07. Mai 2018 von Florence Mühlenbein
Bürgerforscher und Initiator des Projekts Jens Bemme
Bürgerforscher und Initiator des Projekts Jens Bemme

In unserer Reihe Nachgeforscht schnuppern wir mit euch in die Citizen-Science-Projekte auf unserer Plattform rein. Regelmäßig stellen wir eine Projektinitiatorin oder einen Projektinitiator vor und sprechen über ihre oder seine Idee, wie sie Wirklichkeit wurde und worauf es beim Mitforschen ankommt. Diesmal mit Jens Bemme vom Historischen Radfahrerwissen.

Wo sind Sie zum ersten Mal mit Citizen Science in Berührung gekommen und was hat Sie bewegt, dabei zu bleiben?

Mit zwölf oder 13 haben wir mit den Jungen Naturforschern im Sommer Vögel beringt und die Wasserqualität der Dahme gemessen. Mit 15 bin ich in der Jugendredaktion der Märkischen Allgemeinen Zeitung gelandet, da recherchiert man auch: Feuerwehrfeste, Eröffnungen, Kinotipps. Und dann: DER ANSCHLAG, eine eigene Schülerzeitung.
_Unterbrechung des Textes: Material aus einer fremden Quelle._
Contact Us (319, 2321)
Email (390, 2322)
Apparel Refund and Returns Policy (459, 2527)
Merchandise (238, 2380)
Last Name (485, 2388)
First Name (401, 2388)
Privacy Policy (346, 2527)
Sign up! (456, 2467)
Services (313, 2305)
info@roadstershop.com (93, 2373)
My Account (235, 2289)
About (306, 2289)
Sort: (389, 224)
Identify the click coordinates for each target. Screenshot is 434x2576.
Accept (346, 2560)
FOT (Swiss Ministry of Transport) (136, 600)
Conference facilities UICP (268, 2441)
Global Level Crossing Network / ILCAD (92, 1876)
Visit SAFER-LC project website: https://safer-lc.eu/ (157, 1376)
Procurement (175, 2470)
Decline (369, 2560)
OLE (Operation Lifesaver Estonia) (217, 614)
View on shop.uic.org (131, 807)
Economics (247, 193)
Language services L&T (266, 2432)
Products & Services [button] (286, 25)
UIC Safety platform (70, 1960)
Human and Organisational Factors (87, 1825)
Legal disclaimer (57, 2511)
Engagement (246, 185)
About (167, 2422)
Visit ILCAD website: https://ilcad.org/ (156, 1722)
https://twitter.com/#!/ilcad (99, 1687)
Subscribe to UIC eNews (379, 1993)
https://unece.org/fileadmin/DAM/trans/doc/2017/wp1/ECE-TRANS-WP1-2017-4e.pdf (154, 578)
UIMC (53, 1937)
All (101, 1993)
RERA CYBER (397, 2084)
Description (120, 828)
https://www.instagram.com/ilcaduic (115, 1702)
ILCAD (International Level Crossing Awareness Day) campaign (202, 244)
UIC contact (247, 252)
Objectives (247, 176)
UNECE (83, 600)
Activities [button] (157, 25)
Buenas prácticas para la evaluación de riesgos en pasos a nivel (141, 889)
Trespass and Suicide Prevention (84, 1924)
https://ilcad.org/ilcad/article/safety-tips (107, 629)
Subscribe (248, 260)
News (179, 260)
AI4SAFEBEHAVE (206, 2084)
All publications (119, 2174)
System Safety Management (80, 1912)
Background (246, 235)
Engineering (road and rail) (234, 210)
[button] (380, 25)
Heute arbeite ich in einer Wissenschaftlichen Bibliothek, der SLUB Dresden. Als Studenten haben wir dort die Aktion ‚SLUB am Sonntag‘ erfunden. Jahre später leitete ich die Pressestelle und arbeite jetzt im Referat Saxonica: Heimatforschung und Citizen Science sind dort quasi Synonyme, wenn auch nicht deckungsgleich. Zufällig entdeckte ich in meiner Zeit in der Öffentlichkeitsarbeit das alte Radfahrerwissen als Forschungsfeld und Hobby.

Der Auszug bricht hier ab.